Do Blog do JAMILDO
Por Paulo Veras, repórter do Blog
O contrato da Prefeitura de Jaboatão dos Guararapes com a empresa ABPA Marketing e Produção de Eventos, que realizou o show da cantora Claudia Leitte durante o último Reveillon, pode ter gerado um prejuízo de mais de R$ 1,7 milhão aos cofres públicos municipais.
A cifra foi calculada por uma auditoria especial realizada pelo Tribunal de Contas do Estado de Pernambuco (TCE-PE), no mês passado. O estudo responsabiliza, inclusive, o prefeito Elias Gomes (PSDB) pelas supostas irregularidades.
O caso veio à tona e começou a ser investigado depois que o Blog de Jamildoapontou, no final do ano passado, que só o show da cantora teria custado cerca de R$ 900 mil.

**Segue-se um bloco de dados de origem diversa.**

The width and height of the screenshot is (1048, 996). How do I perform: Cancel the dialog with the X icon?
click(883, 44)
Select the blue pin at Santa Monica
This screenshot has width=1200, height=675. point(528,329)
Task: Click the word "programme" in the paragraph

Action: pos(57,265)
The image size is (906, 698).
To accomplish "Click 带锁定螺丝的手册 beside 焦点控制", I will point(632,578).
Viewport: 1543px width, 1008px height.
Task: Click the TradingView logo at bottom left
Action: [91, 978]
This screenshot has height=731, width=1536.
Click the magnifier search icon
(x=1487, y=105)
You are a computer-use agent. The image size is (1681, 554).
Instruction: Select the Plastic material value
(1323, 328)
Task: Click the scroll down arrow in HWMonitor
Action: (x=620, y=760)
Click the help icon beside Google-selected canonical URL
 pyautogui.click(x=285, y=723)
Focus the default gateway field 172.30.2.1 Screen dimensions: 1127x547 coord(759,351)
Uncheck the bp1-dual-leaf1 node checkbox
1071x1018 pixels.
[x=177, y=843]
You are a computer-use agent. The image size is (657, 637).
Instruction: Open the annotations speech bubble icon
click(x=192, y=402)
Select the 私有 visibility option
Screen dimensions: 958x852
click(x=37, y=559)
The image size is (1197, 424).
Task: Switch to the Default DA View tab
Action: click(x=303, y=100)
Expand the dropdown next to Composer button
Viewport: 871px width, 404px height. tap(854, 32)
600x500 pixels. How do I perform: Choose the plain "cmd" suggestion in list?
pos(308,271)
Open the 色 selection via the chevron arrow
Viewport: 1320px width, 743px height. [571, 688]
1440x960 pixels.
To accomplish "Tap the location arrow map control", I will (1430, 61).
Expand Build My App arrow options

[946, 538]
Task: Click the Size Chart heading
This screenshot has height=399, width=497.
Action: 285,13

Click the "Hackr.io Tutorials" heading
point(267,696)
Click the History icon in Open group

De acordo com dados oficiais do TCE, obtidos pelo blog, a apuração aponta a existência de serviços subcontratados não comprovados ou superfaturados, superfaturamento de valores pagos por apresentações de artistas consagrados e pagamentos irregulares de honorários à ABPA.
Também foram identificadas irregularidades na licitação e no contrato da empresa. Se confirmado o resultado da auditoria, a ABPA e demais responsáveis teriam que devolver à Prefeitura de Jaboatão o valor de R$ 1.747.683,93.
O Ministério Público de Pernambuco (MPPE) solicitou cópia do documento ao TCE, que transformou o processo em um destaque a ser julgado pelo Pleno.
Em 2012, o contrato com a ABPA representou 84,46% das despesas da Fundação Cultura do Município de Jaboatão dos Guararapes. Em 2013, o dinheiro pago à empresa representa 46,19% dos pagamentos efetuados pelo mesmo órgão. Em fevereiro deste ano, o contrato com a ABPA foi encerrado e a prefeitura ainda não licitou outra empresa para organizar os eventos culturais da cidade.
A auditoria especial foi formalizada no mesmo mês e no momento o Tribunal espera que os interessados apresentem a defesa.
Só a partir de então, o conselheiro do TCE Dirceu Rodolfo, responsável pelo processo em questão, dará o voto e o processo será julgado pelos demais conselheiros do Tribunal, que confirmará ou não as irregularidades.
O prefeito Elias Gomes é descrito como um dos responsáveis pelo fato de caber a todo gestor público fiscalizar os atos dos subordinados. Além dele, o processo envolve também o secretário de Cultura, Isaac de Luna Ribeiro, e os ex-secretários de Cultura, Ivan Roberto Bezerra da Conceição, e de Desenvolvimento Social, Francisco José Amorim de Brito.